Generative AI can produce grammatically clean, contextually plausible, multilingual phishing emails at scale. The grammar check that used to catch a meaningful percentage of attempts no longer does. More concerning is the personalization: attackers can feed scraped LinkedIn data, public GitHub activity, or leaked corporate directories into an LLM to generate emails that reference an actual project, a real colleague's name, or a genuine internal process. When an email reads as if it came from someone in your organization who knows what you're working on, the psychological triggers that normally prompt skepticism don't fire.

There's also been growth in more technically sophisticated techniques. Researchers in 2025 documented blob URI phishing attacks — pages rendered inside the browser using data URIs that bypass traditional URL scanners and AI-based email filters. These pages capture login credentials using browser-based rendering that most security tools weren't looking for.

By early 2025, AI-powered phishing made up over 80% of observed social engineering activity. That figure comes from SentinelOne's analysis and may vary depending on how campaigns are classified, but the directional signal is consistent across multiple sources.

Who gets targeted and what the outcome typically looks like

Financial services remain the most heavily targeted sector — credentials from banking systems are immediately monetizable. Financial institutions account for roughly 23.5% of all phishing attacks globally (APWG, 2024–2025 data). Healthcare is targeted differently: the goal is usually data for insurance fraud or identity theft rather than immediate financial access, but the per-incident cost is higher — the average healthcare data breach hit $11.2 million in 2025.

Stolen credentials are the most common outcome. About 22% of breaches now involve credential theft as the initial vector, and the dwell time — how long attackers persist before detection — tends to be longer when the entry point was a legitimate account rather than an exploited vulnerability. An attacker using valid credentials looks normal to a lot of monitoring tools.
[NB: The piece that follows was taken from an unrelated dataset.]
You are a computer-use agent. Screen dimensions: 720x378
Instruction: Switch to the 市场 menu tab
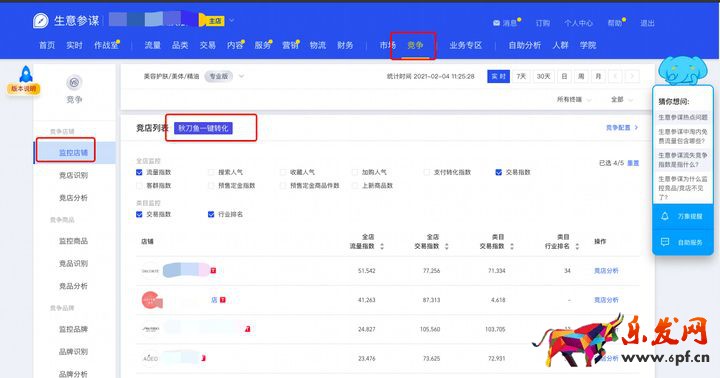pyautogui.click(x=388, y=45)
SIM swapping remains a persistent amplifier. Once attackers have a username and password, SMS-based two-factor authentication doesn't provide meaningful protection if they can transfer the victim's phone number by social engineering the mobile carrier. This is one reason hardware security keys (FIDO2) have been pushed by security teams who've dealt with this pattern in practice.

What actually helps

Phishing simulations that include AI-generated samples, rather than older template-based attacks, give employees exposure to the current threat model rather than a 2019 version of it. There's a meaningful difference in how people respond to well-constructed, personalized messages versus the generic "your account will be suspended" templates.
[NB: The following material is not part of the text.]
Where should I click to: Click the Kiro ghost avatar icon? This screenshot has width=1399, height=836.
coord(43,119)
Passkeys — the FIDO2-based credential standard — are phishing-resistant by design. A passkey is domain-bound: it won't authenticate to a fake site that looks like your bank, because the authentication involves a cryptographic challenge that the legitimate site's domain must satisfy. This is a structural defense rather than a behavioral one, which is why security teams tend to prefer it. The adoption curve is still relatively early, but it's worth noting that this technology exists and works.
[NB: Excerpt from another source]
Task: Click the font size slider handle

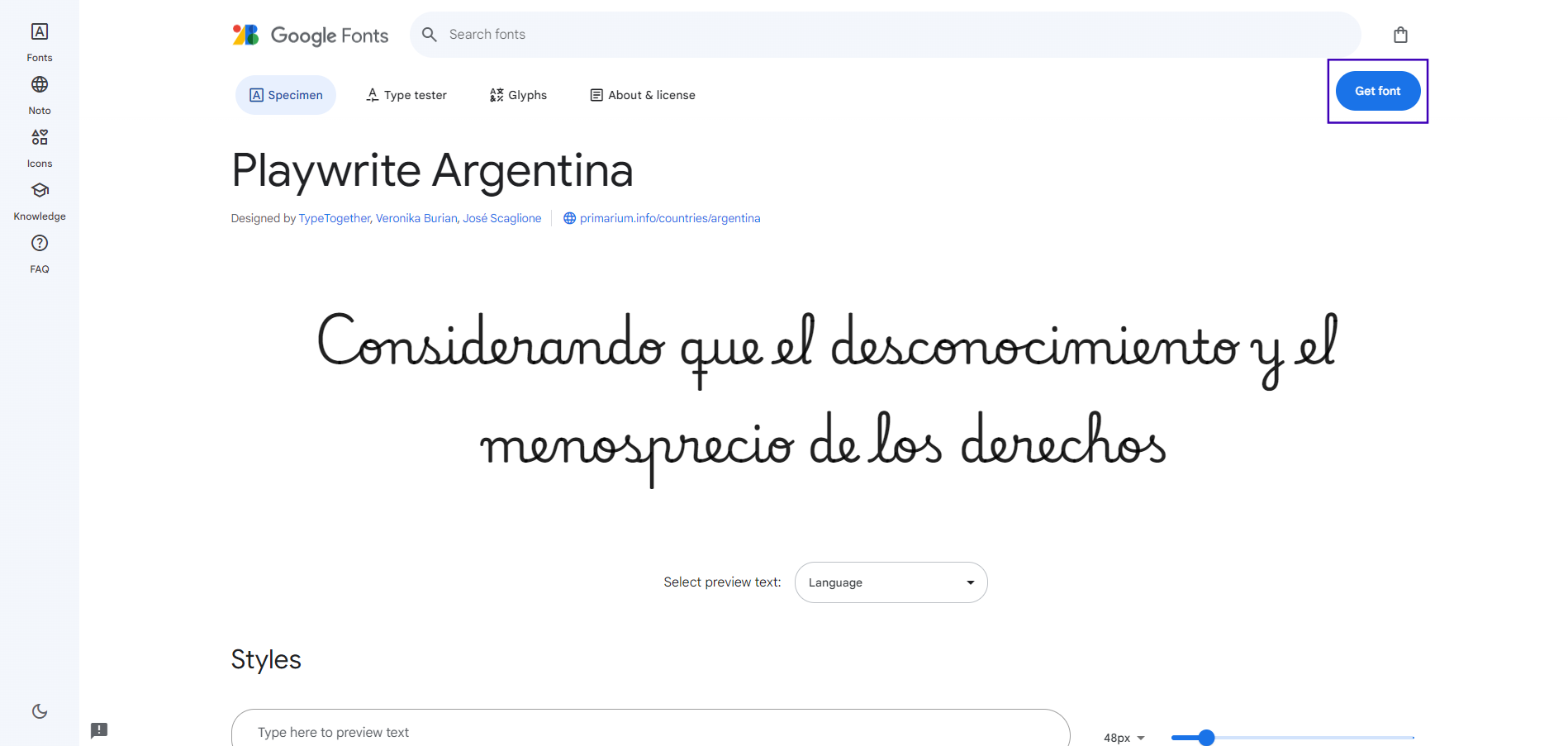Action: point(1206,738)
Conditional access policies — requiring device compliance checks, location constraints, or step-up authentication for sensitive actions — can limit what a stolen credential actually unlocks. The principle of least privilege matters here: an account with broad access is a better target than one with narrow permissions, and credentials are more useful to an attacker when the account can reach many systems.

The honest assessment is that detection-based defenses are in a losing position against sufficiently sophisticated AI-generated attacks. The more durable approaches focus on what authenticated credentials can actually do, rather than trying to catch every malicious email before it lands.